The smoky splendor of a sun-splashed Friday afternoon at Marcella's Fine Cigars and Tobaccos was broken by a rude reminder that this Washington Road shop is an endangered haven for those who light up.
Less than a mile to the west is hostile territory - Columbia County and its recently enacted ban on smoking in public places.
Now comes word that some members of the Georgia Legislature, emboldened by the success of Columbia County and other jurisdictions, would like to enact a statewide ban.
It is enough to make the cigar and pipe aficionados who drift into Marcella's for a few lingering puffs sputter with indignation.
"I don't believe any government should tell a private business what is legal," said Max Troutman, 45, a project manager for a Fort Gordon construction contractor. "If you don't want to smoke, don't go."
Mr. Troutman is a pipe smoker. He buys his Cavendish-blend tobacco at Marcella's and will usually settle into the shop's gray leather sofa or easy chair to banter with store manager Aaron Brock or another regular.
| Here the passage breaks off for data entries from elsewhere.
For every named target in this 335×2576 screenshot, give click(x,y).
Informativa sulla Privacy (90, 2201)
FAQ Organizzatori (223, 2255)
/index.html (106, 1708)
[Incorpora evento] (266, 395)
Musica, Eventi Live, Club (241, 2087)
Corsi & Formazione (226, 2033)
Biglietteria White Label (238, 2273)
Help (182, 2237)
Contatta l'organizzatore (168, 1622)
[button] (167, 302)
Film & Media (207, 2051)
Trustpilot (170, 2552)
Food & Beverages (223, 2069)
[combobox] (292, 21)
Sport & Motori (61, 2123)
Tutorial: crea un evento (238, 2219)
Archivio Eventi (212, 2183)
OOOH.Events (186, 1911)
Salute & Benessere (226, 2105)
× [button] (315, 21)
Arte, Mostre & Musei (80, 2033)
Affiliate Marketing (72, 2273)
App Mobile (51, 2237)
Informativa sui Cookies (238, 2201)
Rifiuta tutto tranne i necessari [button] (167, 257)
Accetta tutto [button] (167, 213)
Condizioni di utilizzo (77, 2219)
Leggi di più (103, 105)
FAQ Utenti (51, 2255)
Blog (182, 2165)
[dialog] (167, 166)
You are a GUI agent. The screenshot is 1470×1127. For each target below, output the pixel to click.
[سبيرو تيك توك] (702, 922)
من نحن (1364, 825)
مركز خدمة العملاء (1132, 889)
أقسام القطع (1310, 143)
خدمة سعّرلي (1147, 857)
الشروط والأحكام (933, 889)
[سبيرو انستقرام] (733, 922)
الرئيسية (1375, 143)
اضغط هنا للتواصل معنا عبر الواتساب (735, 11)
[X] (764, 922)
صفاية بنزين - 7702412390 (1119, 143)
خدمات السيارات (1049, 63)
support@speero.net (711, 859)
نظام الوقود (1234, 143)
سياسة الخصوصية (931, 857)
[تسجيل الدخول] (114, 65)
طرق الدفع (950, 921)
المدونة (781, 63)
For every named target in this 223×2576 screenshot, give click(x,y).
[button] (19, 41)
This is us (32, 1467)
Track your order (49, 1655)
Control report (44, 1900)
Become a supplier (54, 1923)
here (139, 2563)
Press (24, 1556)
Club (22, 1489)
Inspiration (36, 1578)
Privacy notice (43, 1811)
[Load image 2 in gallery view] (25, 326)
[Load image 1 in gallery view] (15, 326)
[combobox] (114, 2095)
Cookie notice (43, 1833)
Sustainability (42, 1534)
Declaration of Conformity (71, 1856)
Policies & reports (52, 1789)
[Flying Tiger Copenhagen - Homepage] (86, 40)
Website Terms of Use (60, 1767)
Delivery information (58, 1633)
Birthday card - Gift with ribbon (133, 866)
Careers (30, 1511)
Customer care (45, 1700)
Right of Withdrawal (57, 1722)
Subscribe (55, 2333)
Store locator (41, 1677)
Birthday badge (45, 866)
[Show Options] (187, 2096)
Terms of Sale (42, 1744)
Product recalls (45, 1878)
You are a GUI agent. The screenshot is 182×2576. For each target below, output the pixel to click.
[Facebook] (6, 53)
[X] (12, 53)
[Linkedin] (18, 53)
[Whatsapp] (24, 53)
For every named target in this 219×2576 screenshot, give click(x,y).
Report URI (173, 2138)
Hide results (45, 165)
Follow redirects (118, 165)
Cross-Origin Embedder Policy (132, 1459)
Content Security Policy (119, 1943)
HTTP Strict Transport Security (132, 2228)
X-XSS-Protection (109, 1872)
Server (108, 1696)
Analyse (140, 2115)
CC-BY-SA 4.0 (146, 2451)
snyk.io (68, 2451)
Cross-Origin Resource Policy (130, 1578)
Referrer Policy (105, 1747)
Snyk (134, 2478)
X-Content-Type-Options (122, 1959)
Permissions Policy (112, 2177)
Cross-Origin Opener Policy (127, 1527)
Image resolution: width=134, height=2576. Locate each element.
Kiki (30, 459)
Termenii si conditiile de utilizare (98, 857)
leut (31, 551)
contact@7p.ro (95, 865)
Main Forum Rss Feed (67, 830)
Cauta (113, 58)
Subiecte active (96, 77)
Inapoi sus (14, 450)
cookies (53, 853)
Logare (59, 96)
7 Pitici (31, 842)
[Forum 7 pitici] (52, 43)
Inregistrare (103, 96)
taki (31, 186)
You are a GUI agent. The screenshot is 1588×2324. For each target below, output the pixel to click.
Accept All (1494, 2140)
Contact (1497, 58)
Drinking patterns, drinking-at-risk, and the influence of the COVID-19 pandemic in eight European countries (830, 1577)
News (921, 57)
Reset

The North Augusta resident gives a short snort when asked about Columbia County and its 3-week-old smoking ban.
"I don't plan on spending any of my money over there," he said.
On this quiet afternoon, blues blares from a small boom box and Mr. Brock, 25, switches from a cigar to a pipe to join Mr. Troutman for a short smoke. Mr. Brock then grinds a mix of coffee beans from Bolivia and the Galapagos Islands for a fresh pot.
The subject of smoking bans causes him to bristle.
"I look at it as part of the assault on civil liberties in general," Mr. Brock said. "It should be a business owner's decision, not something dictated from the powers that be. I don't think America was founded for that."
Banning smoking in a restaurant is one thing, but a ban in a bar is an unnatural act, Mr. Brock said.
"How do you build the atmosphere of a bar without cigarette smoke?" he asks.
Marcella Perez, the store owner, agrees.
"Restaurants and bars should be able to decide on their own if they want to exclude smokers," she said. "Then people have a choice. I don't sit in a smoking section when I go out to eat because I don't want to mix smoking and eating, but that's my preference."
For Mr. Troutman, Marcella's is one of the few places where he's welcome to fire up his pipe. His wife has slapped a private smoking ban on their home, he said.
"Mama done laid down the law there," he said.
This helps make him a conscientious smoker, careful about where he lights up.
"Even if I can smoke this pipe in public, I know it's obnoxious to some people," he said. "I try to appease them."
Mr. Brock gives no quarter.
"Screw the smoking ban," he said. "I'm going to light up anyway."